Effects of δVB on colorectal adenocarcinoma cell death. Representative dot plots and analyses of annexin V-FITC and PI-stained (a,b) SW620 and (c,d) SW480 cells treated with 1.5 mM δVB for 24, 48 and 72 h. Cell viability/death was assessed by flow cytometry where at least 10,000 events were acquired. Q1: necrotic cells; Q2: late apoptotic cells; Q3: early apoptotic cells; Q4: viable cells. Data are expressed as mean ± SD of n = 3 experiments. Representative full-length blots of Western blotting analysis of procaspase-9 (e–h) and PARP (i–l) in SW620 and SW480 cells. Lane 1 = 0 h; lane 2 = 24 h; lane 3 = 48 h; lane 4 = 72 h. Before lane 1, molecular weight markers (G266, Applied Biological Materials Inc., Richmond, BC, Canada). Protein expression was calculated, after normalization with internal control (α-tubulin or GAPDH), with ImageJ software and results expressed as arbitrary units (AU). * p < 0.05 vs. Ctr; ** p < 0.01 vs.
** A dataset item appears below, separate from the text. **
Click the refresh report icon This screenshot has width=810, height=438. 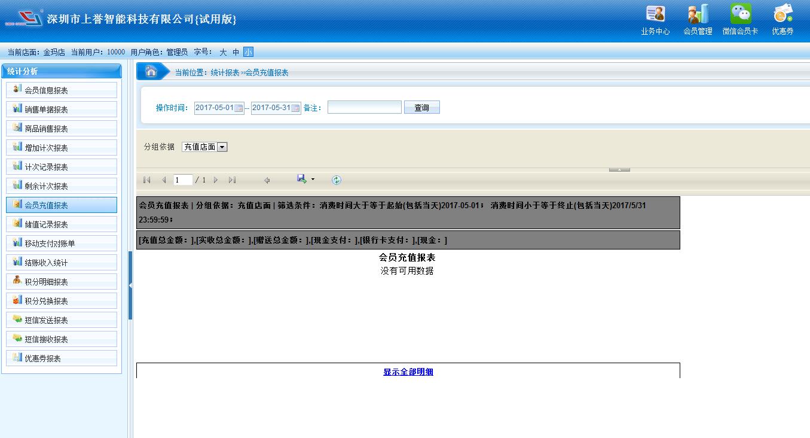(337, 180)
Ctr; *** p < 0.001 vs. Ctr.

Figure 7

Mitophagy inhibition reduced δVB-mediated apoptosis. Representative images and analysis of Mitoview 633 (red) and Nucview 488 (green) staining of (a,b) SW620 and (c,d) SW480 cells. Cells were treated with mitophagy inhibitor 3-MA, δVB (1.5 mM) or combined 3-MA + δVB (1.5 mM) for 72 h, as described under Materials and Methods. Results, expressed as red and green fluorescence intensity, were reported as fluorescence intensity value. Scale bar: 100 μm. Representative dot plots and analyses of annexin V-FITC and PI-stained (e,f) SW620 and (g,h) SW480 cells. Cell viability/death was assessed by flow cytometry where at least 10,000 events were acquired. Q1: necrotic cells; Q2: late apoptotic cells; Q3: early apoptotic cells; Q4: viable cells. Data are expressed as mean ± SD of n = 3 experiments. Representative full-length blots of Western blotting analysis of procaspase-9 (i–l), procaspase-3 (m–p) and (q–t) SIRT3 protein expression levels in SW620 and SW480 cells. Lane 1 = Ctr; lane 2 = 3-MA; lane 3 = δVB; lane 4 = 3-MA + δVB. Before lane 1, molecular weight markers (G266, Applied Biological Materials Inc., Richmond, BC, Canada). Protein expression was calculated, after normalization with α-tubulin as internal control, with ImageJ software and results expressed as arbitrary units (AU). ** p < 0.01 vs. Ctr; *** p < 0.001 vs. Ctr; # p < 0.0001 vs. Ctr; § p < 0.05 vs. δVB; §§ p < 0.01 vs. δVB; † p < 0.001 vs. δVB.

Figure 8

Proposed cellular events leading to colorectal cancer apoptosis induced by δVB. Evidence from the present study suggest that mitochondrial dysfunction and downregulation of SIRT3 induced by δVB fueled the mechanism of mitophagy, which in turn triggered cell death by apoptosis, as evidenced by the inhibition of mitophagy with 3-AM which resulted in the attenuation of intrinsic apoptosis.